Hydrogel Guidance Tubes for Aligned Tissue Regeneration

OVERVIEW

• Production of hydrogel microspheres that fit the geometry of injured tissues
• Leads to axon elongation and increased myelination after spinal cord injuries

BACKGROUND

Spinal cord injuries affect about 250,000 people per year worldwide, and the results of this damage can cause loss of tissue function, paralysis, or even death. There are no viable clinical treatment options for repairing spinal cord injuries, though the creation of biocompatible "bridges" with multiple porous channels has yielded directional spinal cord growth in animal models. However, the current configuration of tissue regeneration bridges must be pre-formed into a desired shape that cannot be easily modified to fit a patient's specific injury. Also, the physical properties of bridges have not been successfully designed to match those of the spinal cord.

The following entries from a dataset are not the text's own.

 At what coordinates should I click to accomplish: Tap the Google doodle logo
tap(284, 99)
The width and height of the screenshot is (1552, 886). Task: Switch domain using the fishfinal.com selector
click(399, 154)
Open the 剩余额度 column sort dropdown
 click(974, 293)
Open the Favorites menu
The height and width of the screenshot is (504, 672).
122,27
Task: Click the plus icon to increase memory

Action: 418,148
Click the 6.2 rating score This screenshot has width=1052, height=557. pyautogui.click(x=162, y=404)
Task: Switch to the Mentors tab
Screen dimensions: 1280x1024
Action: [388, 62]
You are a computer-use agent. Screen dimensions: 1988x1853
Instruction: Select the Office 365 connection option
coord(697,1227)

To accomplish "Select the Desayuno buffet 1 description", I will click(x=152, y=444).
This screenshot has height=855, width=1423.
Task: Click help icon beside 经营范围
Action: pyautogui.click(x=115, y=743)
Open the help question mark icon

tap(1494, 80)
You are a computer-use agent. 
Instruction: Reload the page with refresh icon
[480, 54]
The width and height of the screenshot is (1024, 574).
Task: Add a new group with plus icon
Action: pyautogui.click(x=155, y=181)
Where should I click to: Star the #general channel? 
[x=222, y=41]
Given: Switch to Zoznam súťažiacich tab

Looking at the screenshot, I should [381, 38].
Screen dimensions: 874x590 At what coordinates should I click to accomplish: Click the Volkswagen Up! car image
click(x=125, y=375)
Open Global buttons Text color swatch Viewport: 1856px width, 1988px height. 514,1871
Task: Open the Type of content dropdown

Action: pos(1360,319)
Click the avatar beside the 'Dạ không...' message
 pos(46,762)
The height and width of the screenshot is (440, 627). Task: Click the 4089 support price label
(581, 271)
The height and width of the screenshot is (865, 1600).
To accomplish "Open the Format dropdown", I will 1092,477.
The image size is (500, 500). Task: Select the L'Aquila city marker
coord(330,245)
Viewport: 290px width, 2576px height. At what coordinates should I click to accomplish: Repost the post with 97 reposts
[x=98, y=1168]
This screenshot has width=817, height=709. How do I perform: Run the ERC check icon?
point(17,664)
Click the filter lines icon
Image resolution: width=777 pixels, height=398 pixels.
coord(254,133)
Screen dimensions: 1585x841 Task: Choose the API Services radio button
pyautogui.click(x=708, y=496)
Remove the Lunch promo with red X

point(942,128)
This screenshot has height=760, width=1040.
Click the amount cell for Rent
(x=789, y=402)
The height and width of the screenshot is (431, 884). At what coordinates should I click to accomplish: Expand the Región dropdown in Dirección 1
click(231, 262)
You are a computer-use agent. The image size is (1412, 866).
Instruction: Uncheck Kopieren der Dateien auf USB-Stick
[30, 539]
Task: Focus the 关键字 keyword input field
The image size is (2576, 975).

While disc fusion procedures can be performed as an alternative method to try to provide a stable environment for the spinal cord tissue to heal on its own, the results have been suboptimal. So, a need exists to devise an improved approach to support tissue regeneration after spinal cord injury.

INNOVATION

Researchers have invented a highly porous tissue regeneration scaffold that is constructed from a composite of hydrogel tubes, and which provides the uniaxial support required for directional tissue regeneration following spinal cord injury. A two-step polymerization process forms hydrogel microspheres that are then cross-linked to form tubes that gather to form tertiary structures specific to the geometry of the target tissue. This novel approach involves small scale tubules which are less than one millimeter in diameter, thereby providing flexibility that permits the regenerated tissues to conform to the unique size and shape of the patient's site of injury. Additionally, these tube composites are specifically designed to match the appropriate biophysical cues of the spinal cord, including its viscoelasticity. Studies in a rat injury model showed significantly improved spinal cord growth when compared to existing bridge structures, including axon elongation and increased myelination. This scaffold design can easily be modified for tissue regeneration in other tissues, including both musculoskeletal and cardiovascular tissue.